Of Squamous Cell Carcinoma

Malignant tumours arise clonally from transformed cells that have undergone specific genetic alterations in tumour suppressor genes and proto-oncogenes [117], as well as telomerase re-activation [225, 226, 256]. Loss of chromosomal region 9p21 is the most common genetic change in head and neck carcinogenesis with consequent inactivation of the p16 gene [168, 169]. A frequent event is also mutation of the p53 gene located at 17p13; it occurs in approximately 50% of patients with SCCs of the head and neck [255, 257, 270]. Loss of retinoblastoma gene (Rb1) expression is seen in less than 20% of cases, although LOH at 13q14 is present in 60% or more of SCCs, suggesting the existence of (an)other tumour suppressor gene(s) neighbouring Rb1 [256].

The activation of oncogenes also occurs, such as cyclin D1 amplification, which has been described in one-third of patients with SCCs of the head and neck, and is associated with advanced disease [167, 272]. Amplification of other oncogenes, e.g. c-myc and epidermal growth factor receptor, has also been described in 6-25% of patients with SCCs of the head and neck [119, 121, 269], while ras mutations probably do not play a significant role in the development of head and neck SCCs [119].
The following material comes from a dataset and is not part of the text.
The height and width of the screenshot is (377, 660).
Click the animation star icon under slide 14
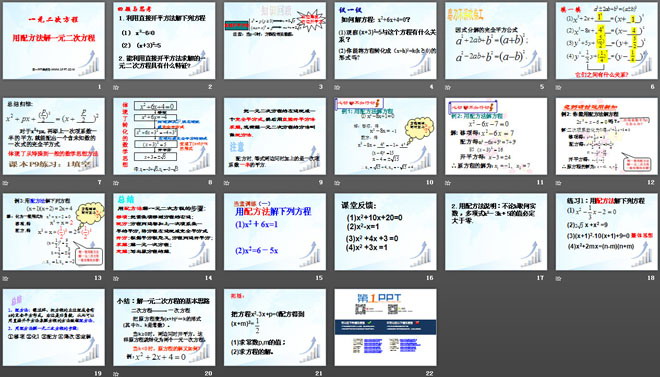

Molecular pathology has significantly deepened our insight into genetic alterations occurring in and being probably responsible for cancer development. Moreover, it offers the opportunity for tissue characterisation, i.e. detection of tumour cells, distinction between multiple primary tumours and metastatic disease, and the risk of progression of premalignant lesions, going beyond morphological techniques that have been used in pathology until now. The question remains, however, whether there is any practical impact of these new techniques regarding diagnosis, prognosis and management.